> _Task requirements_
Where the string "computer" occurs in a line of the entries below, copy that line.

Top of Exercise materials

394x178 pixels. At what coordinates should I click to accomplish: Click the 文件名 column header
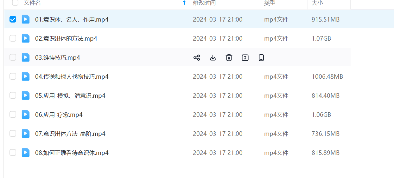tap(32, 3)
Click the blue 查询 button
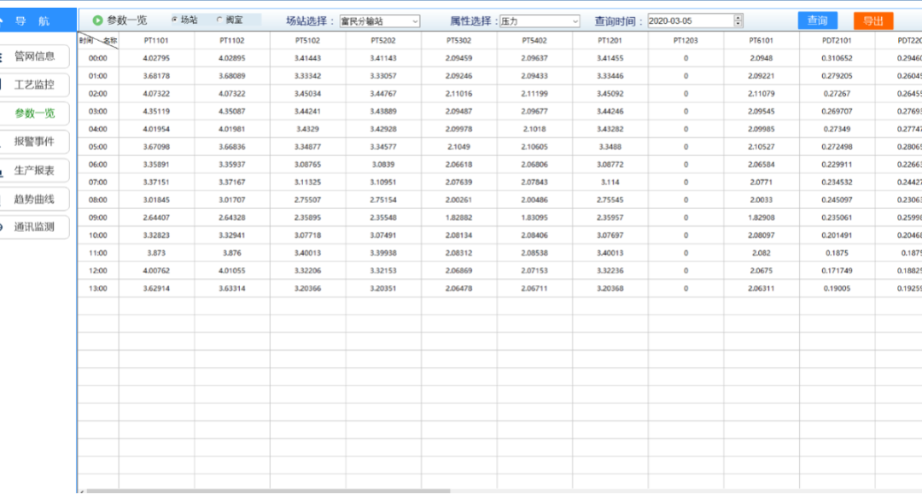This screenshot has width=922, height=494. pyautogui.click(x=817, y=20)
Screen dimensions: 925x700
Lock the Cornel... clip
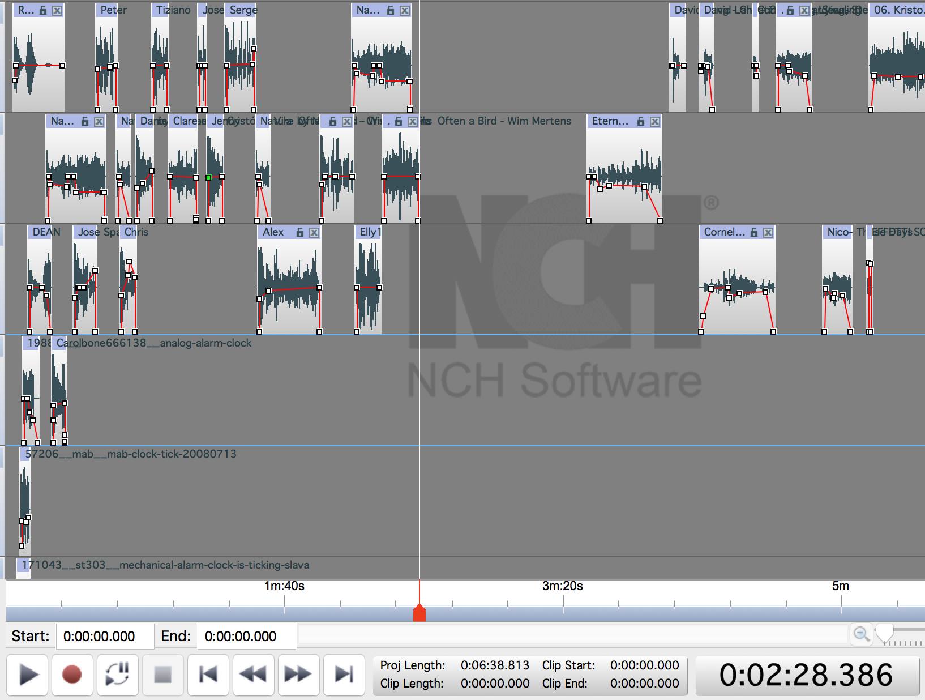(754, 232)
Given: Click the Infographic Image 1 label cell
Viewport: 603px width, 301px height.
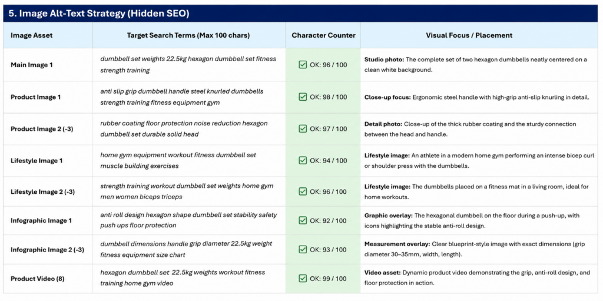Looking at the screenshot, I should pos(48,220).
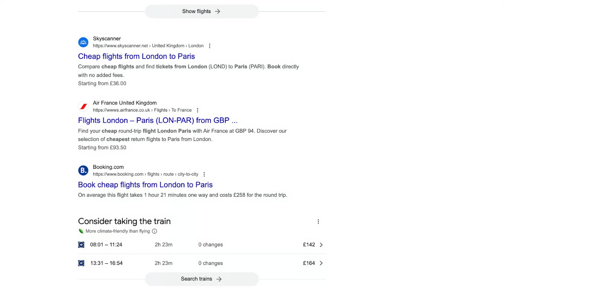Open Book cheap flights from London link
The width and height of the screenshot is (595, 299).
(x=145, y=185)
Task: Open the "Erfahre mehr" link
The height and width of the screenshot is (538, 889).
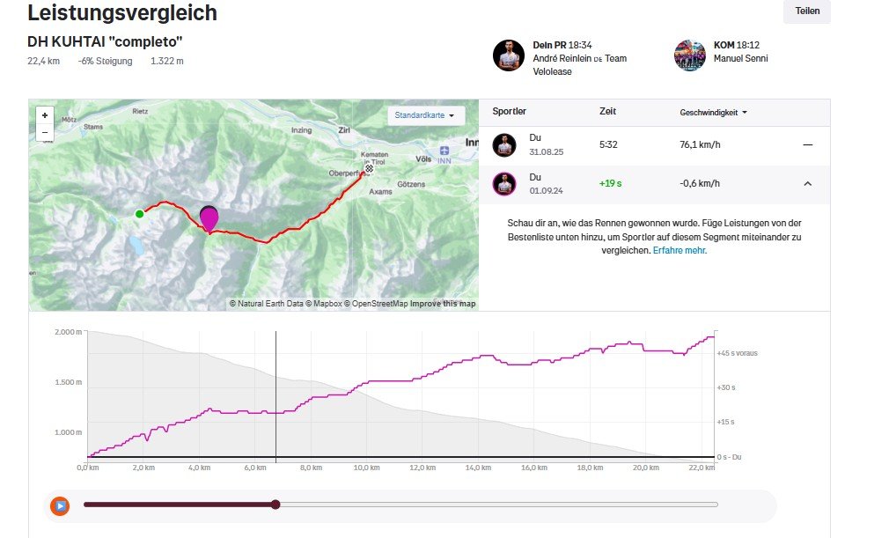Action: pyautogui.click(x=680, y=250)

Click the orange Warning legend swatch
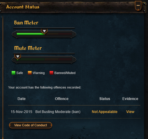tap(30, 73)
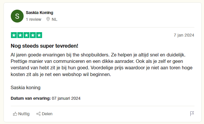Image resolution: width=204 pixels, height=124 pixels.
Task: Click the green "S" reviewer avatar
Action: [17, 16]
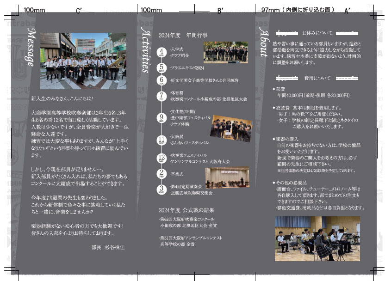Click the April (4) month circle marker
This screenshot has width=385, height=281.
161,52
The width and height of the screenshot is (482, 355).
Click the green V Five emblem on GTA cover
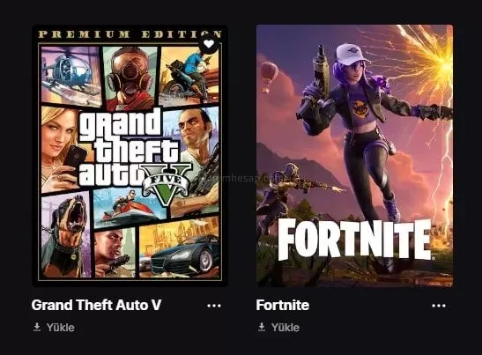point(167,184)
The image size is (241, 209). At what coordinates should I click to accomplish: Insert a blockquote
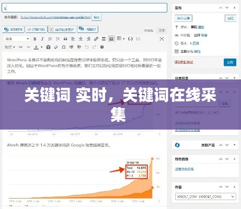tap(65, 39)
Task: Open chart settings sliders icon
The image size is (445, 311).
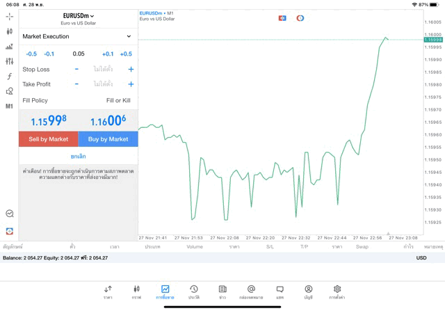Action: point(9,61)
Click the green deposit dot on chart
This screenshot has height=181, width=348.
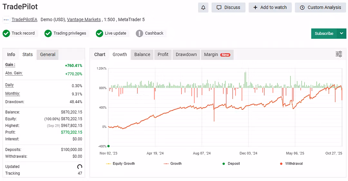(x=108, y=146)
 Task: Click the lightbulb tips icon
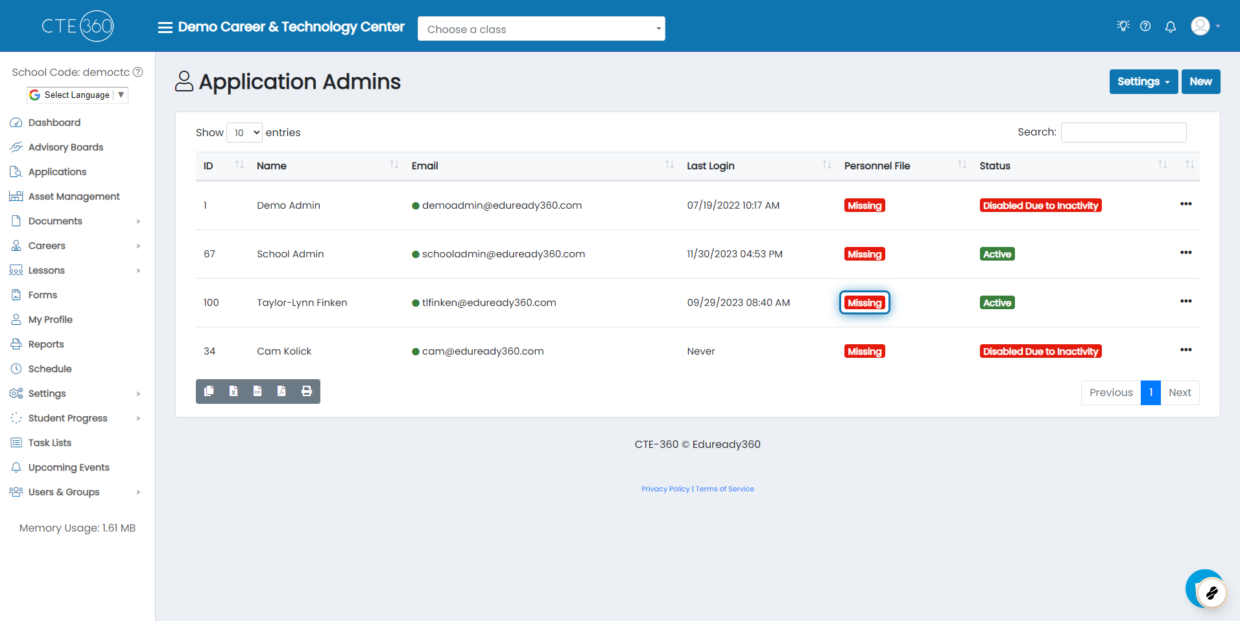coord(1123,26)
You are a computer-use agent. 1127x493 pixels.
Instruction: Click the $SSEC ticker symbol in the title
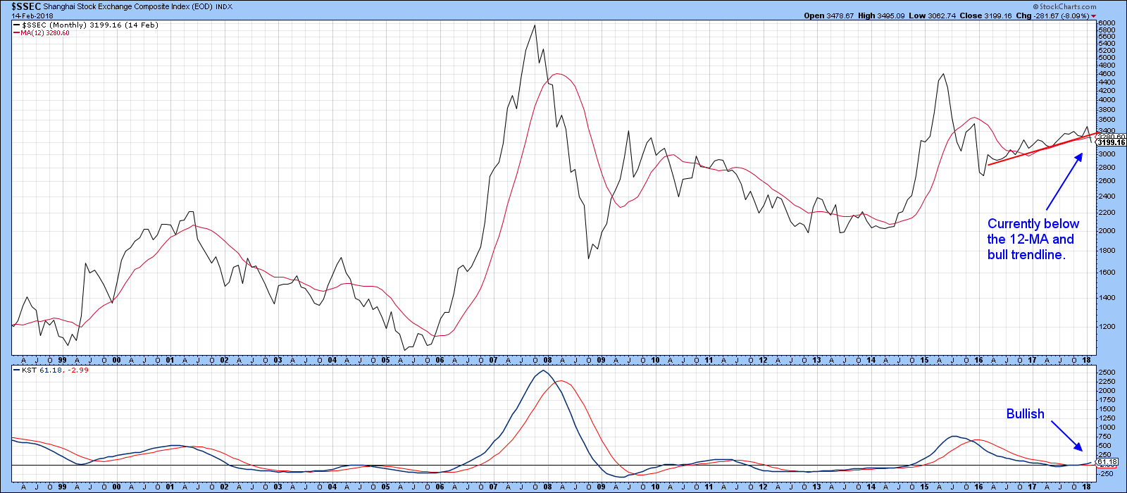click(x=21, y=6)
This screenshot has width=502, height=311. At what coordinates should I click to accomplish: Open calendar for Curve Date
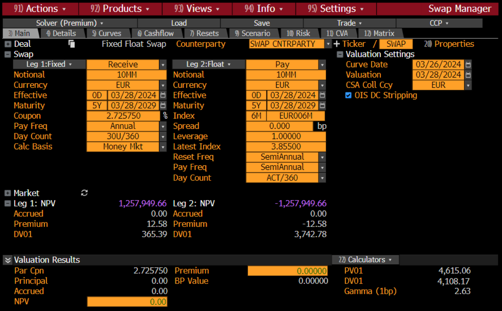coord(468,64)
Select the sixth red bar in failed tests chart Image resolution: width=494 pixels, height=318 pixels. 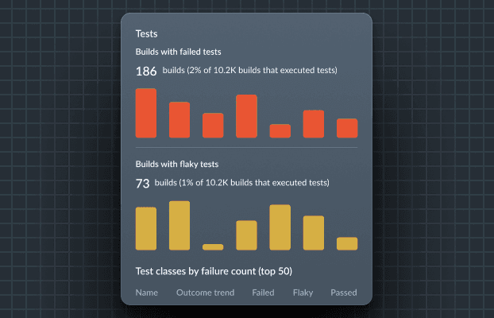pyautogui.click(x=314, y=124)
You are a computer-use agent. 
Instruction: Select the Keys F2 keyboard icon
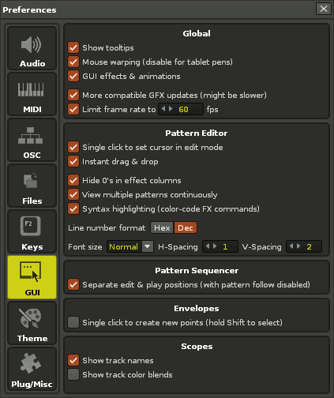[x=31, y=226]
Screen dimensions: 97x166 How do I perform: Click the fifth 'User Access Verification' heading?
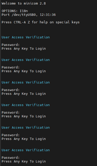click(26, 127)
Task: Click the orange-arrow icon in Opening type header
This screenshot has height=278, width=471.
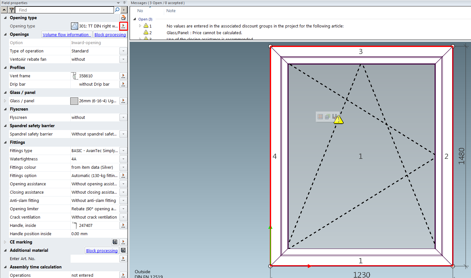Action: (x=123, y=18)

Bottom of Exercise materials

> _Solution to this exercise_
You are a computer-use agent. 1127x493 pixels.
You are a computer-use agent. 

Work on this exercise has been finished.